══ Testo proposto

Ai CAV del Sud più finanziamenti pubblici, ma minori entrate. Il totale dei finanziamenti di cui i CAV hanno dichiarato di aver beneficiato nel corso del 2021 ammontano a 23.148.690 euro. I CAV delle regioni del Nord, Nord-est e Nord-ovest insieme, assorbono il 58,3% dei finanziamenti, quelli del Centro il 21%, del Sud il 14,4% e i CAV delle Isole il 6,4%.

I fondi di natura pubblica rappresentano la quota prevalente (86,1%) delle fonti di finanziamento, a seguire, i fondi privati (12,9%) e in misura residuale i fondi dell’Unione europea (1%). Tra i CAV del Sud la quota di finanziamenti pubblici è massima (92,4%) mentre quella dei finanziamenti privati è più elevata tra i CAV del Nord-ovest, dove il peso percentuale dei finanziamenti privati sale al 22%. Molise e Basilicata sono le uniche due regioni in cui i CAV sono finanziati esclusivamente da fondi di natura pubblica.

In Lombardia e Sicilia (rispettivamente per il 25,9% e il 23,6% dei CAV) i fondi di natura privata assumono il ruolo più importante, in termini di peso percentuale, nel panorama nazionale.

Considerando il rapporto tra CAV e finanziamenti per regione, mediamente un CAV nel 2021 ha usufruito di 75.403 euro; i valori sono decisamente più alti nel Nord-est (116.214 euro), in particolare per i CAV delle provincie autonome di Trento e Bolzano. La mediana assume valori più bassi (42.500).

════

■ Consegne:
**1)** Risponda alle seguenti domande in base al testo sui finanziamenti ai CAV.
(a) A quanto ammonta il totale dei finanziamenti dichiarati dai CAV per il 2021?
(b) In quali due regioni i CAV sono finanziati esclusivamente da fondi di natura pubblica?
(c) Di quale importo ha usufruito mediamente un CAV nel 2021?
**2)** Riproduca fedelmente il passo del testo sui finanziamenti ai CAV da "Ai CAV del Sud" a "Isole il 6,4%.".
**3)** Prosegua il testo sui finanziamenti ai CAV a partire dal punto in cui si interrompe.

══ Materiale fornito

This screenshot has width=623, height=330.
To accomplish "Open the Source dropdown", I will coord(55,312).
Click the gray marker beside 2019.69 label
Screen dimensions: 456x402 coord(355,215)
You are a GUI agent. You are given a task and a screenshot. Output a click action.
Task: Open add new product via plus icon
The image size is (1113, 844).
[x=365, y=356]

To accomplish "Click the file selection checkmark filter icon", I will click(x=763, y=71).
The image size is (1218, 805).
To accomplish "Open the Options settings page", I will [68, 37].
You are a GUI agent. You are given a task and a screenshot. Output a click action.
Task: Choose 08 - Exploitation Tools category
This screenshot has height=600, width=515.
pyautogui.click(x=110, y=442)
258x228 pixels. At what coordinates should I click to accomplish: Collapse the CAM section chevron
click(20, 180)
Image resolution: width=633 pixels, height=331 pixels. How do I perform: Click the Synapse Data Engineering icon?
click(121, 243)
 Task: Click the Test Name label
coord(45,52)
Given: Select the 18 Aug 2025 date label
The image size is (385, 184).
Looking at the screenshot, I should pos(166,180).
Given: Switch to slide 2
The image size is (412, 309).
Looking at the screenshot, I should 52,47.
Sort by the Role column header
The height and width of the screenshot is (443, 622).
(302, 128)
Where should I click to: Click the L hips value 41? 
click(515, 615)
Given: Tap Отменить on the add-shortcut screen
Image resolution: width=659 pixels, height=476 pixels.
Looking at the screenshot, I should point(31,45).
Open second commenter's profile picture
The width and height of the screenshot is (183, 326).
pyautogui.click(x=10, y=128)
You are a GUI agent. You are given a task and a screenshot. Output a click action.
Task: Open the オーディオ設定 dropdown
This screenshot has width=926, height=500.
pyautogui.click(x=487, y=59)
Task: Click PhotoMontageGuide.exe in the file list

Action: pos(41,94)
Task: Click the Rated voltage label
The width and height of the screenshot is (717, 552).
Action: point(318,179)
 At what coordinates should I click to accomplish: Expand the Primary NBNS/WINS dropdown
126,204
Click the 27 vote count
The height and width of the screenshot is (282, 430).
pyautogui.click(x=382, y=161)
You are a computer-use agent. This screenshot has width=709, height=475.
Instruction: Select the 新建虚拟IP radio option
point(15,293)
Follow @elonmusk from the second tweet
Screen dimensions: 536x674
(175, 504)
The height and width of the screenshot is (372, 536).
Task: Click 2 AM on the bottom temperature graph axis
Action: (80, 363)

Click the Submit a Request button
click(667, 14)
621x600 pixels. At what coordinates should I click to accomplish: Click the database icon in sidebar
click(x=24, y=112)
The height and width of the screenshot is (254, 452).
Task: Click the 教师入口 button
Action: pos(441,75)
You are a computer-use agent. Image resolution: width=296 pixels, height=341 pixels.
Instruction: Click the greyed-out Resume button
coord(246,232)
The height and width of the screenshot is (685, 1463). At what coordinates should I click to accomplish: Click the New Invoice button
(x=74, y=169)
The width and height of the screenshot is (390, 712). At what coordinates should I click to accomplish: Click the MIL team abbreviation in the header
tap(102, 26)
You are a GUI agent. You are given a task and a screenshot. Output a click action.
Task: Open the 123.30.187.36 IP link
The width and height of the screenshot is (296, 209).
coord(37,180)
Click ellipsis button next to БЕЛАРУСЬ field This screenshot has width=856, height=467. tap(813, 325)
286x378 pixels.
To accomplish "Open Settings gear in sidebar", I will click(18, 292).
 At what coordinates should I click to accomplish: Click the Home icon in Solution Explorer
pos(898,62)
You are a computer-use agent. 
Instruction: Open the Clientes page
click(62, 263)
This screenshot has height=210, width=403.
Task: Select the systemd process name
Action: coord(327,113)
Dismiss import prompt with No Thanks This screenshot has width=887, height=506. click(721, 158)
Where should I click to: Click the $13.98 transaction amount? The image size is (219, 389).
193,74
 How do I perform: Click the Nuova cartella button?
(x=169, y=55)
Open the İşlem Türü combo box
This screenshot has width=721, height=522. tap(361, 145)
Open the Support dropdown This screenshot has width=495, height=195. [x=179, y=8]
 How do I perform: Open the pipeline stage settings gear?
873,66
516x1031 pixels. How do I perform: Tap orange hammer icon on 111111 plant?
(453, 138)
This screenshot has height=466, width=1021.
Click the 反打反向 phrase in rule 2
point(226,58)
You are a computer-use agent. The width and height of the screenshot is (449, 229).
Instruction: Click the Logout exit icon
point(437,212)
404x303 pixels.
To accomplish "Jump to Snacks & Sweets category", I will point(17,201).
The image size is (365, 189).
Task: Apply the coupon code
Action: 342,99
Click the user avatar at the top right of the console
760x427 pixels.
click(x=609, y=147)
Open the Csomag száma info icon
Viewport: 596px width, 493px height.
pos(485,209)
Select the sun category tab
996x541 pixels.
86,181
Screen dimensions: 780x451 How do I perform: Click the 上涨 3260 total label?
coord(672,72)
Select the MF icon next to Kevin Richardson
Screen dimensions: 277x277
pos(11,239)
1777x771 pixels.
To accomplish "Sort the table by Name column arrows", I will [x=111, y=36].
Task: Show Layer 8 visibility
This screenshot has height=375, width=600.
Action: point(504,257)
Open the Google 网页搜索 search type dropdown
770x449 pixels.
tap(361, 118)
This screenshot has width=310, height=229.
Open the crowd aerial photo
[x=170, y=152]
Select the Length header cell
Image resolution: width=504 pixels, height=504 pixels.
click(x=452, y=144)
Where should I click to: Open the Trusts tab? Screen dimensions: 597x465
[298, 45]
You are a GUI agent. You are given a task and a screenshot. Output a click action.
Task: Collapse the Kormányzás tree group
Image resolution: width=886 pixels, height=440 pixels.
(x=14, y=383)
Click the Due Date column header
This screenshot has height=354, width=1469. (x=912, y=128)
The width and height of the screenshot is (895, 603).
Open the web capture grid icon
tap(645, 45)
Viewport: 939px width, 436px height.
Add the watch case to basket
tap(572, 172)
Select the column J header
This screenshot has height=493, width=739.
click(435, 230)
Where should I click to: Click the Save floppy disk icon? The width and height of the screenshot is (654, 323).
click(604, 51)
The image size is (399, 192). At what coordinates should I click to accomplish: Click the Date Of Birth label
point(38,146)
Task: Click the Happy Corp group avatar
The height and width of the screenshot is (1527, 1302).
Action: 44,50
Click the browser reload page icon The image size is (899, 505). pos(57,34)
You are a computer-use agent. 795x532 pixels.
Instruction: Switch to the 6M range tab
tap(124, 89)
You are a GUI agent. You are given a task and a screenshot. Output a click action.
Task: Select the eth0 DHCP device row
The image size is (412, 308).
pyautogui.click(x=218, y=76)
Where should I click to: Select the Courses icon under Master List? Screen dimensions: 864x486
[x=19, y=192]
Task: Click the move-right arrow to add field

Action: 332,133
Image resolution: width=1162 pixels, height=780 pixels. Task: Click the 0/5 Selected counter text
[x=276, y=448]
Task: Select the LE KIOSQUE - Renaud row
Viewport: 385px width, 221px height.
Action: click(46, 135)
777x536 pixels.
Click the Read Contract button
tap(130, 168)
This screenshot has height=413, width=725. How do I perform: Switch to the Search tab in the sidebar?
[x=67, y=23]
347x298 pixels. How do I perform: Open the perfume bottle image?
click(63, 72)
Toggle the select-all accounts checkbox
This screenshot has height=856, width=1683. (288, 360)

════

■ Soluzioni:
**1)**
(a) 23.148.690 euro.
(b) Molise e Basilicata.
(c) 75.403 euro.

**2)**
Ai CAV del Sud più finanziamenti pubblici, ma minori entrate. Il totale dei finanziamenti di cui i CAV hanno dichiarato di aver beneficiato nel corso del 2021 ammontano a 23.148.690 euro. I CAV delle regioni del Nord, Nord-est e Nord-ovest insieme, assorbono il 58,3% dei finanziamenti, quelli del Centro il 21%, del Sud il 14,4% e i CAV delle Isole il 6,4%.

**3)**
Più alta la spesa, maggiori i servizi per le donne accolte. Considerando le spese sostenute e il numero di donne che hanno contattato i Centri antiviolenza durante il 2021 è possibile determinare il costo della protezione per donna sostenuto mediamente da ogni CAV.

La spesa media è pari a 412 euro per donna (a livello nazionale coincide con il finanziamento medio ricevuto per donna). Il quadro risulta molto diversificato tra le regioni, con il valore medio più alto registrato al Sud (728 euro a donna) e quello più basso al Nord-ovest (328 euro). Mediamente sono i CAV del Nord-est e del Centro a spendere per donna meno di quanto ricevono in termini di finanziamento, mentre tra i CAV del Sud si spendono in media 125 euro in più per donna rispetto a quanto ricevuto.

Più in dettaglio, i fondi spesi sono stati messi in relazione a diverse componenti che caratterizzano i costi affrontati dai CAV, come ad esempio l’offerta dei servizi, il personale, i costi della formazione, i costi per la gestione della struttura (diversi se questa è di proprietà o in affitto, i costi della manutenzione, i costi dei consumi) e altri ancora.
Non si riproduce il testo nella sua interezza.